Despite the real risks of an unbalanced and practically self-defeating program, Andras Schiff produced a memorable performance when he played his first Los Angeles-area recital on Tuesday night.
The much-recorded Hungarian pianist did not attract a full house to Ambassador Auditorium in Pasadena for this important occasion, but those many he drew listened raptly to his oddball agenda: the last three sonatas by Josef Haydn and three sets of miniatures by Bela Bartok.
At the end, there was a small hint of the full range of the 35-year-old virtuoso’s musical proclivities when he played, with stunning elegance, a virtually unknown piece by Franz Schubert, the “Ungarische Melodie” (Hungarian Melody) in B minor. This single encore will have to suffice as down payment on Schiff’s next local recital.
That event ought to happen soon. After what was reported as a major debut appearance in Hollywood Bowl in 1980, Schiff has not visited us again, except via recordings--of a wide and eclectic repertory. His performance Tuesday provided many pleasures, both pianistic and musical, but no comprehensive view of the total musician.
The pianist’s colorful, kaleidoscopic performances of 10 of Bartok’s collection, “For Children,” of the complex and invigorating Dance Suite and of the 15 Hungarian Peasant Songs (1914-17) revealed Schiff the master of pianistic mezzotints, a model miniaturist who can create a specific and haunting mood in three short phrases, yet one capable of long-breathed rhetoric when appropriate.

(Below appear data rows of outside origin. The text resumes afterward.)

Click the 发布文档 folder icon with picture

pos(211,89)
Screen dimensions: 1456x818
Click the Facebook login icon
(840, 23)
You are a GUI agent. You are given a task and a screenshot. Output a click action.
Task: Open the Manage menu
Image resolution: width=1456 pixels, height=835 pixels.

Still, his bracing performances of the three Haydn sonatas--lucid, well-reasoned, small-scaled and technically impeccable--did not provide the kind of contrast this program needed to make it whole. One longed for the sweep of Lisztian or Brahmsian--one would settle even for Stravinskyan or Dohnanyian--rhapsodies. Somewhere, one feels, in the microscopic detail of Schiff’s exquisite and carefully groomed playing, there is a hero waiting to emerge.